The school murderer was transgender, and her diary reveals a suicidal left-winger who hated whitesThe FBI expressed concern that the release of the diary from a transgender person could lead the public “to dismiss the attacker as mentally ill,” which would “further permeate the false narrative that the majority of attackers are mentally ill.” It worried that the diary could “potentially inflam[e] the public.”

The FBI worried that releasing the diary could have “unintended consequences for the segment of the population more vulnerable or open to conspiracy theories, which will undoubtedly abound.” Self-professed “experts,” the FBI fears, will “proffer their perspectives” in the press.

But there is a lot of important information in the diary. As is very typical of mass public shooters, the murderer was suicidal: “A terrible feeling to know I am nothing of the gender I was born of. I am the most unhappy boy alive. I wish to be dead.” She was also on the anti-anxiety drug Buspirone, whose potential side effects include “abnormal dreams, outbursts of anger, tremors, and physical weakness.”

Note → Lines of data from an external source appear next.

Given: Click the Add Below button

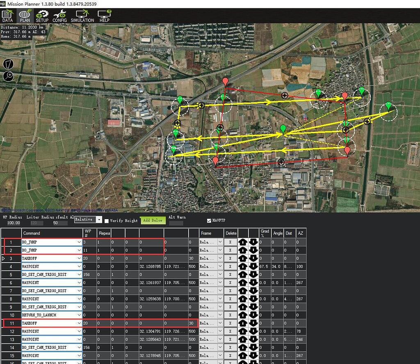Looking at the screenshot, I should (153, 220).
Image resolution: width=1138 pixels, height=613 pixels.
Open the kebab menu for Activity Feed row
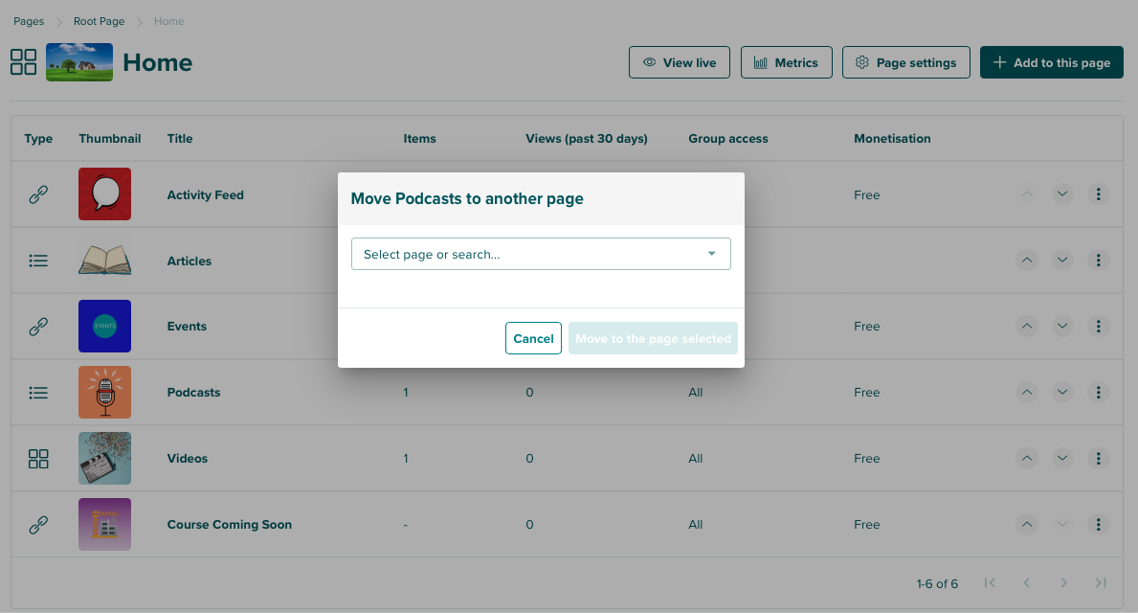pyautogui.click(x=1098, y=193)
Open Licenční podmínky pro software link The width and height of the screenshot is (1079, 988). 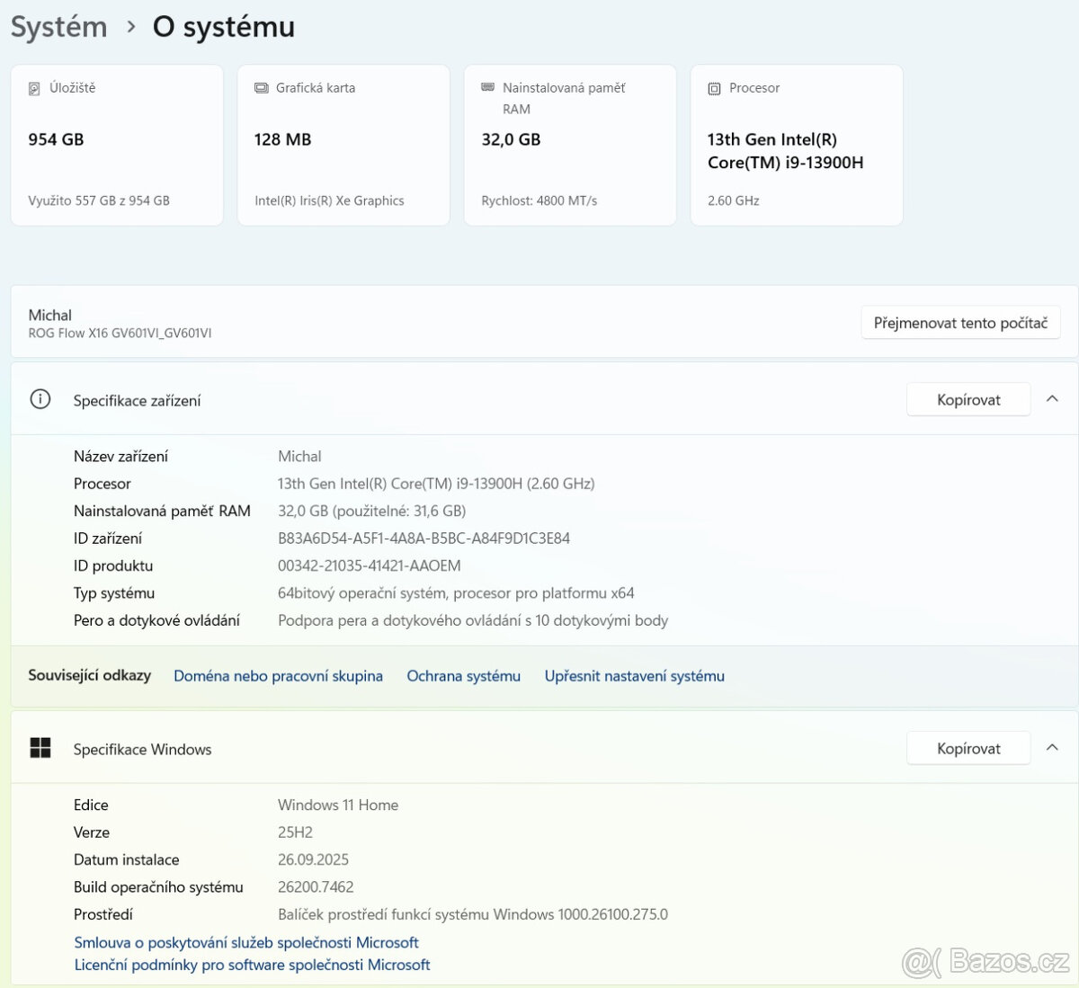click(x=252, y=965)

The FBI worries that the diary will help create a link in people’s minds between mass murderers and mental illness, but suicidal people presumably have some mental health problems. Nor should the link be particularly surprising given that the Crime Prevention Research Center shows that 51% of mass public shooters in the last 25 years were actually seeing mental health care professionals before their attacks. That is 2.5 times the rate in the general public.

The FBI acknowledged that Americans want to “understand what led to such tragic events.” But the FBI argued these statements “seldom provide the answers” and the diaries and manifestos were “often misleading.” Yet the national media appears completely uninterested in why these murderers pick the targets they do and how their motivation to get media coverage is important in understanding how to stop these attacks.

The diary showed that the murderer had picked the Covenant School because it was a soft, unprotected target. Even if the national media ignored these comments, the Metro Nashville Police Chief John Drake, who had access to the diary, said on the day of the attack, “There was another location that was mentioned, but because of a threat assessment by the suspect of too much security, they decided not to.” A couple of days later, Nashville Council member Robert Swope stated that the murderer “looked at” two other Nashville public schools before deciding “the security was too great to do what she wanted to do.”

While the FBI worries that many of “the offenders themselves do not fully grasp or comprehend” what they are writing, there is a logic to attacking facilities assumed to be gun-free zones, like the Covenant School, and trying to maximize the amount of media coverage that they receive. The FBI may not want to acknowledge this, and the media may not want to cover these points, but we see it consistently in these attacks.

The mass murderer wanted to get attention for the difficulties facing transgender individuals. She compared trans individuals to other groups in a way that indicates she clearly believed that transgender people didn’t have the same rights: “Disabled have rights, civil races have rights, LGBTQ have rights, gun owners have rights.” But referring to the life of transgender people, she declared: “… with no rights, anyone’s country is a s***** dictatorship.”

The news media and the FBI under the Biden administration are attempting to control the information available to Americans about a mentally troubled woman who identified as a man. The Biden administration is free to argue against linking transgender issues to mental illness or mass murder, but censoring the information is not the right approach.